WE didn't need the federal election to remind us of the Hunter's strong connection to coal mining. Thousands of workers are employed in the industry. Generations of families have made a living from this in-demand resource over more than two centuries.
Coal has been an important ingredient of the region's economic success. Yet the increased recognition of climate change and the shift to cleaner energy sources presents us with a challenge.
Ours may be the highest quality coal in the market, but this will not protect us from the day it is no longer needed.
Coal will remain a major export for the Hunter for some time to come, but this must be seen alongside the significant growth and impact of renewable technologies. Even those unconvinced by the climate science cannot ignore that a global transition is underway.
The debate is only about the speed at which this transition is proceeding, and what we should do in response. Ignoring the challenge is to ignore the opportunities, of which there are many. The main opportunity lies in the further diversification of the Hunter's economy. This does not happen overnight. It takes years to create the necessary momentum and decades to fully take effect.

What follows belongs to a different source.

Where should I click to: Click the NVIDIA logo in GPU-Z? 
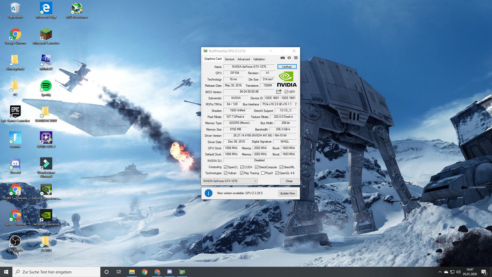coord(287,80)
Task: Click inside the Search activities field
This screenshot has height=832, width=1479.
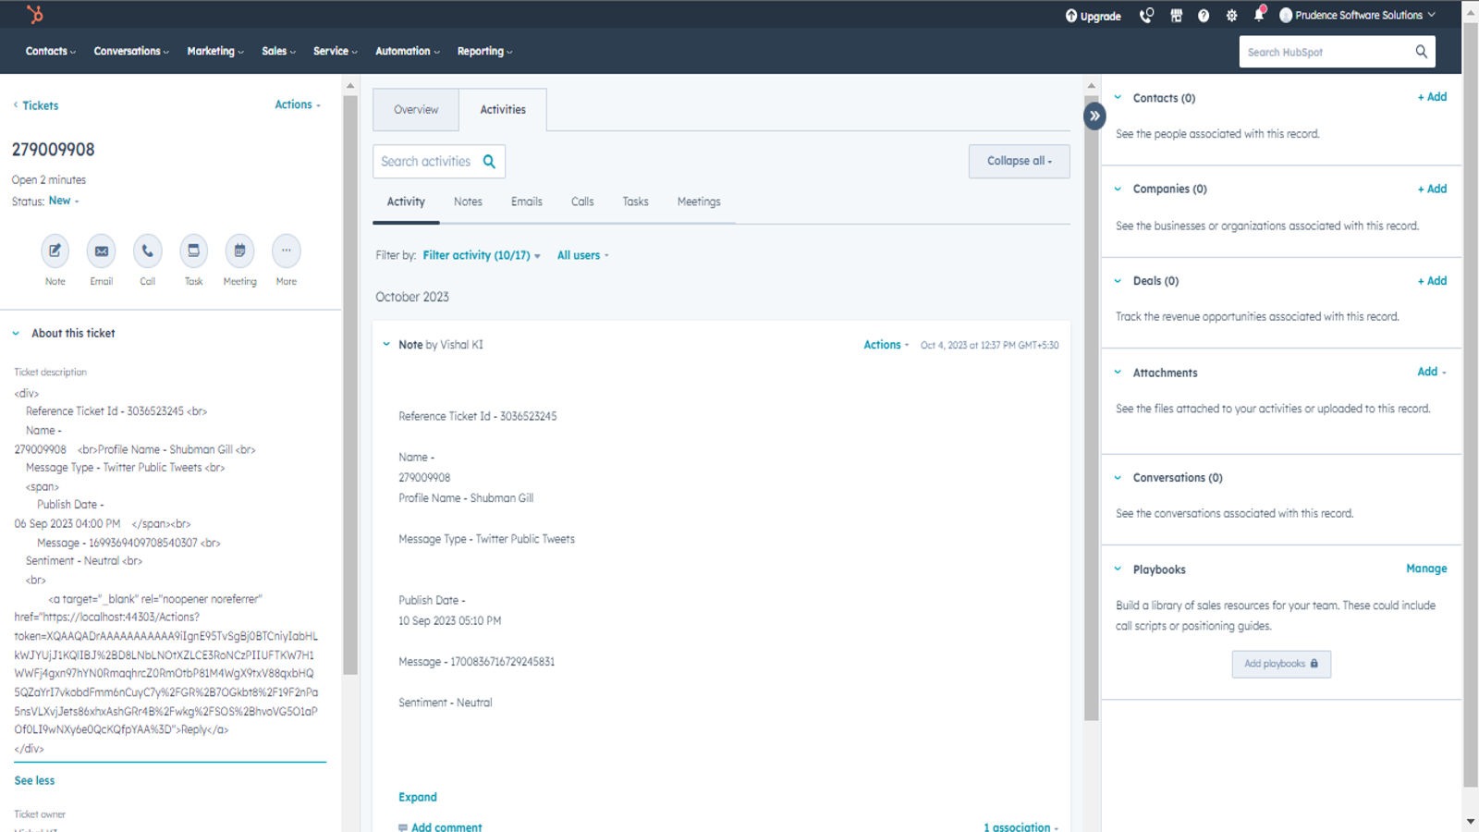Action: click(430, 161)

We know the road ahead will be bumpy. The longer we take to begin the process, the rougher the ride. The good news is that we've been here before. Two decades ago Newcastle embarked on a hugely challenging transition of its industrial base with the closure of the BHP steelworks.

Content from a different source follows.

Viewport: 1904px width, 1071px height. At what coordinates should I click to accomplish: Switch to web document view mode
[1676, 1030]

The debate is only about the speed at which this transition is proceeding.
Yet since then we have seen strong jobs growth in health, education and professional services, as well as more specialised manufacturing, agribusiness, construction and retail.
Newcastle is justifiably proud of its extraordinary transformation. But it didn't happen automatically through the "invisible hand" of the market. Prior to the closure, business leaders, unions and the community worked together on a transition plan.

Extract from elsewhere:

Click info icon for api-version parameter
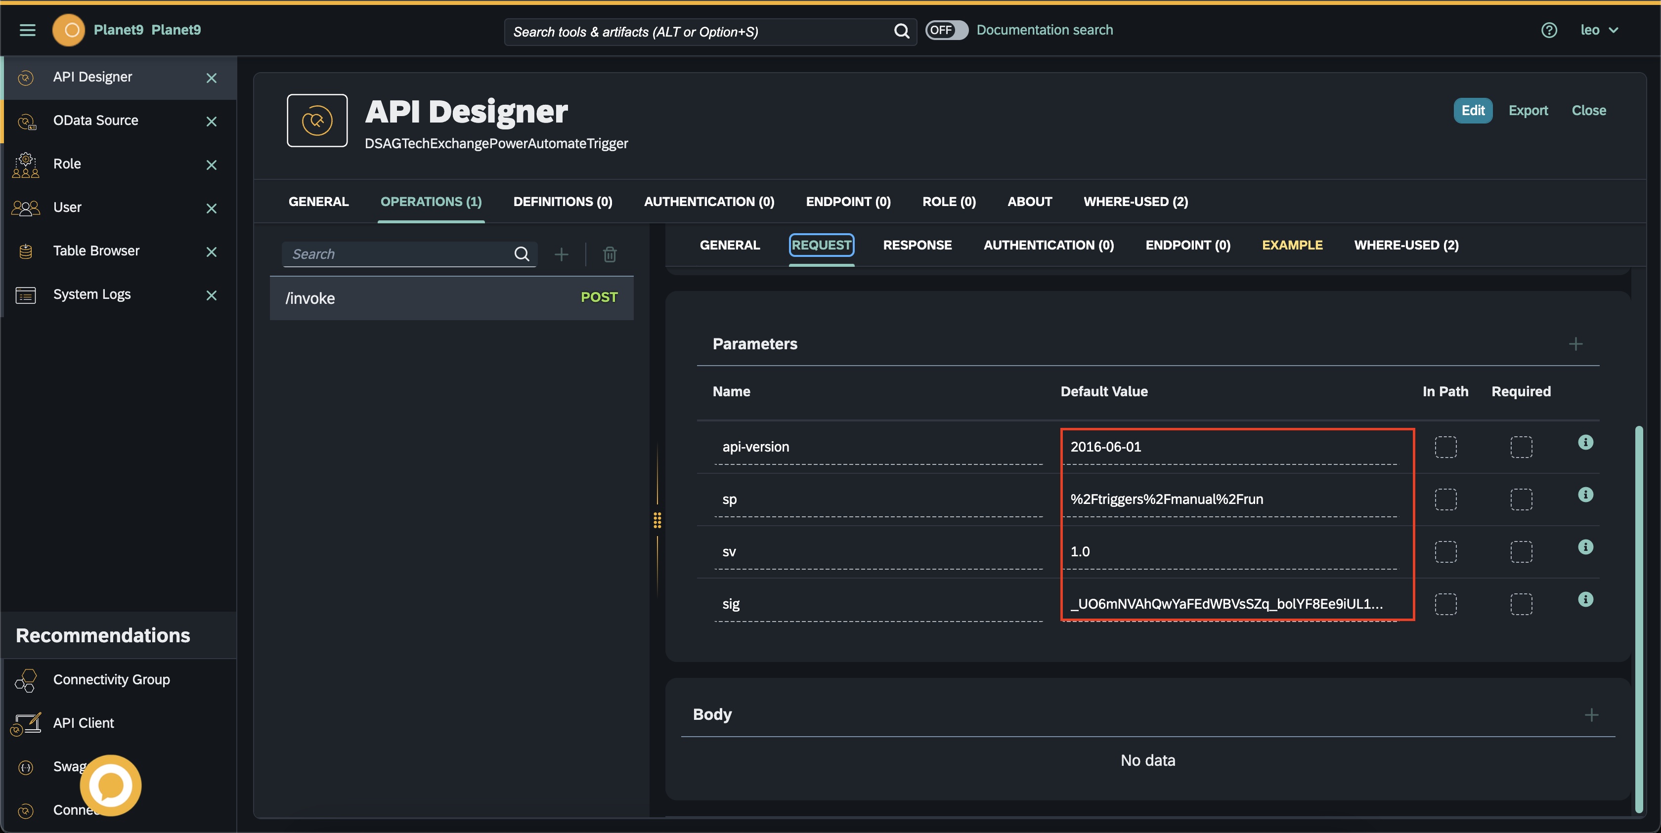 1585,443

There was a shared commitment not only to identify new employment pathways for steelworkers but also to map out future areas of competitive advantage for the region.
However, we cannot allow this success to breed complacency. Changing circumstances require us once again to prepare for another transition, this one possibly even more fundamental and far-reaching than the last. Even from a narrow risk management point of view, the best path forward is to prepare for the worst-case scenario. And once again we will need a coordinated approach across the region. We cannot prepare in isolation.
Done well, the Hunter could quickly become the exemplar for the entire nation, as before with the transition out of steelmaking. It will also call upon leadership and vision in local communities and business, including by the resources sector itself and related industries.
Roy Green is Port of Newcastle chair and University of Newcastle conjoint professor.